RBNZ & Bank of Canada hike by 0.5%
Hike the rates! Both the Reserve Bank of New Zealand (RBNZ) and the Bank of Canada (BoC) decided to hike by 0.5% (50bps) at their meetings on Wednesday.
Two central banks. Two identical rate hikes, yet the FX reactions were completely opposite.
First up, NZDUSD on the daily chart
Massive bearish engulfing candle after tagging the 20 & 200 day moving averages. Many would understand this as a reversal pattern, but there’s not been much of a move to reverse! The kiwi has already been trending down and closed lower on 6 of the past 7 trading days.
Which makes the reaction a tricky prospect to explain. You could say that the decision wasn’t entirely unexpected. Money markets were pricing in a 75 to 80% chance of a 50bps rate hike. The other “go-to” explanation for these kinds of moves (buy the rumour, sell the fact) doesn’t really fly either. The market “sold the fact” a week before it was fact…
Perhaps it can be explained as disappointment that the RBNZ are doing more now rather than more overall. The RBNZ projection for the Overnight Cash Rate (OCR) shows that the central bank still sees rates peaking at 3.4% by the end of 2024, exactly as they did at the February meeting. Financial markets had started to price that peak closer to 4%.
A faster series of rate hikes by one of the first central banks to start monetary tightening could mean that they simply get to the end of the hiking cycle sooner.
The Bank of Canada and USDCAD
The Bank of Canada delivered a hawkish hike and the Canadian Dollar strengthened. The central bank offered an upbeat assessment for economic growth. They see GDP of 4.25% in 2022, dropping to a still strong 3.25% in 2023, and then down to 2.25% in 2024.
The BoC also forecast that excess demand, a tight labour market, and rising wage growth will all be positive drivers for the Canadian economy. Given this backdrop, and unlike the RBNZ, they increased their estimate of the neutral policy rate (from 1.75-2.75% to 2-3%).
In the press conference Governor Macklem seemed to suggest that the BoC will be moving rapidly towards neutral policy levels before pausing to reassess.
Inflation is expected to remain high and the bank will act forcefully to counteract this. From the statement:
"CPI inflation is now expected to average almost 6% in the first half of 2022 and remain well above the control range throughout this year. It is then expected to ease to about 2½% in the second half of 2023 and return to the 2% target in 2024."

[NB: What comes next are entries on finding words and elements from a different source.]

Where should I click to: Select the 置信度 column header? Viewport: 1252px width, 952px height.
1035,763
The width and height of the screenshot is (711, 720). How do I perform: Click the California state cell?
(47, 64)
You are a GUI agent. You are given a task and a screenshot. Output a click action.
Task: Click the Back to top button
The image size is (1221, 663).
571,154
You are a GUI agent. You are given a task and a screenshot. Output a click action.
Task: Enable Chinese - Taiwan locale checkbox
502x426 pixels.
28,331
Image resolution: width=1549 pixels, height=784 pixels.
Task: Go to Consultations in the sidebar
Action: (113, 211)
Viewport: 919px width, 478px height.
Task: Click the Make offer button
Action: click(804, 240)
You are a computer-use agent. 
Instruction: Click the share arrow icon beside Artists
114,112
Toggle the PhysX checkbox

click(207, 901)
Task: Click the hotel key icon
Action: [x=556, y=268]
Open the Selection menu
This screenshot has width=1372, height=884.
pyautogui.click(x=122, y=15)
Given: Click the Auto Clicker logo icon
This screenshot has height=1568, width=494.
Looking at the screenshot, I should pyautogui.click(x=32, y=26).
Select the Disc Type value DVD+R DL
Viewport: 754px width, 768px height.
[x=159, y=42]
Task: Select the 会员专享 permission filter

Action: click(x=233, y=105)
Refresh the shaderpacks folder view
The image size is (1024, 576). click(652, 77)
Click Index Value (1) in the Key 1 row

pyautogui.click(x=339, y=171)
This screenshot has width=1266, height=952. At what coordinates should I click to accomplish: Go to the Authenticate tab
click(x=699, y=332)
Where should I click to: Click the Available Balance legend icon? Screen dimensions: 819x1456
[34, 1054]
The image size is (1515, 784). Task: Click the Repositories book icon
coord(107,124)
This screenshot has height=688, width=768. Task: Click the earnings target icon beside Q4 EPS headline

The BoC also confirmed that Quantitative Tightening will start from April 25th. As assets on their balance sheet mature they will not be replaced (balance sheet run-off). No active selling of assets was announced.
What could explain the different reactions?
One possible explanation to consider is that countries who have let inflation run hotter for longer before responding may need to tighten more relative to earlier hikers such as the RBNZ to bring prices under control.
Or perhaps it was merely a kneejerk response and not anything to read too much into. Markets can be fickle around these events until the dust settles.
Interestingly, the Canadian dollar has continued to strengthen early the next day, while the New Zealand Dollar has reversed some of the prior day’s losses.
Not investment advice. Past performance does not guarantee or predict future performance.